Universal Music Publishing Disputes Hipgnosis’ Statements About Acquiring Songs by Fleetwood Mac’s Christine McVie

Christine McVie
Matthew Tucciarone

Universal Music Publishing is disputing wording by Hipgnosis Songs in a statement released Monday announcing Hipgnosis’ acquisition of a song catalog from Christine McVie of Fleetwood Mac, one of the most commercially successful groups of the past 50 years.

The disagreement stems from Hipgnosis’ unusually worded announcement, which can be seen as implying that Hipgnosis has acquired the entirety of a 115-song catalog from McVie, although that is not the case. While Hipgnosis has acquired 100% of McVie’s ownership in the catalog, including writer’s share and neighboring rights, UMPG is calling foul on the impression created by the wording, which can be interpreted as stating that Hipgnosis had acquired all rights to the catalog.

In a statement to Variety on Thursday, UMPG emphasizes that it owns and administers “the vast majority” of McVie’s catalog, although its statement does not mention the upstart music-rights company, which has spent more than $2 billion acquiring song catalogs in just three years.

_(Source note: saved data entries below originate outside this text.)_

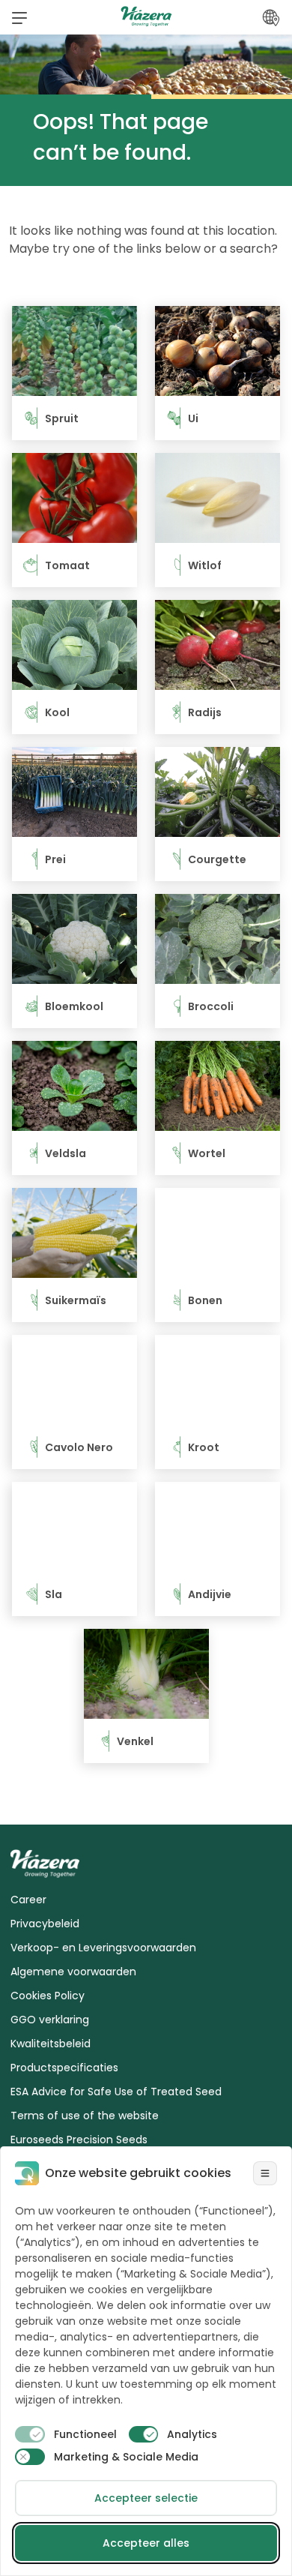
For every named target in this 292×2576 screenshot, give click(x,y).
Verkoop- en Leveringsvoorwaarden (103, 1947)
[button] (19, 17)
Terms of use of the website (84, 2115)
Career (28, 1899)
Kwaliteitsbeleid (50, 2043)
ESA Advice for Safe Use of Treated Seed (116, 2091)
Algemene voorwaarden (73, 1971)
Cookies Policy (47, 1995)
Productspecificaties (64, 2067)
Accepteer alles (146, 2543)
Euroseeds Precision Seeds (78, 2139)
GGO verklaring (49, 2019)
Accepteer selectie (146, 2498)
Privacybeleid (44, 1923)
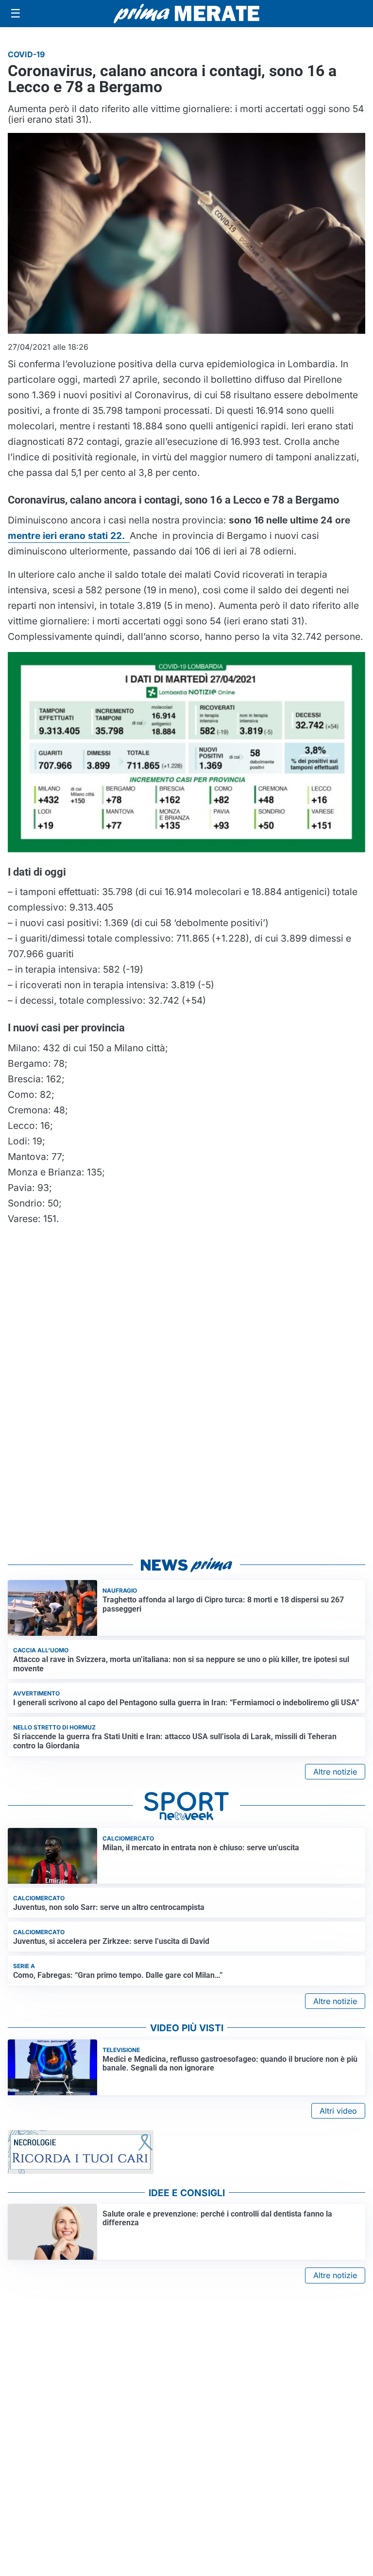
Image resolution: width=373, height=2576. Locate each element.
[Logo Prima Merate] (186, 13)
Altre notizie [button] (335, 1772)
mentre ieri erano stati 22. (69, 535)
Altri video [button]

“UMPG owns and exclusively administers the global copyrights of the vast majority of Christine McVie’s catalog,” UMPG’s statement reads. “This includes, and is not limited to, McVie’s composition shares on the albums ‘Fleetwood Mac,’ ‘Rumors,’ ‘Tusk,’ ‘Mirage,’ ‘Tango in the Night’ and more” — in other words, the most successful albums by far that include McVie’s compositions.

In response, Merck Mercuriadis, cofounder and CEO of Hipgnosis, commented to Variety, “They own their share and we own ours. They may own their share of some songs and we own our share, plus the writer’s share and the neighboring rights.”

Contacted by Variety, McVie’s attorney, Mario Gonzales, confirmed the accuracy of UMPG’s statement and Mercuriadis’ response.”

Hipgnosis’ Monday announcement speaks of McVie’s vast, 50-plus-year catalog and the success of her songs with Fleetwood Mac, including  “Don’t Stop,” “You Make Loving Fun,” “Over My Head,” “Songbird,” “Say You Love Me” and others, and cites the group’s huge sales: the Grammy-winning 1977 album “Rumours” has sold more than 45 million copies worldwide; second is 1987’s “Tango in the Night,” at 15 million.

Yet the specifics of the deal, cited in a table at the end of the release, are what UMPG disputes: The Hipgnosis announcement states “Key catalogue information: Worldwide copyright, ownership and financial interest, including writer’s share of all compositions and neighboring rights; Copyright acquired: 100%; Number of songs: 115,” and then lists other statistics.

That impression is furthered by Mercuriadis’ statement in the announcement, which references the company’s acquisition of 100% of Fleetwood Mac’s Lindsey Buckingham’s song catalog: “Between Christine and Lindsey we now have 48 of 68 songs on the band’s most successful albums,” although the statement did not not specify the songs or albums.

Variety will have more on this situation as it develops.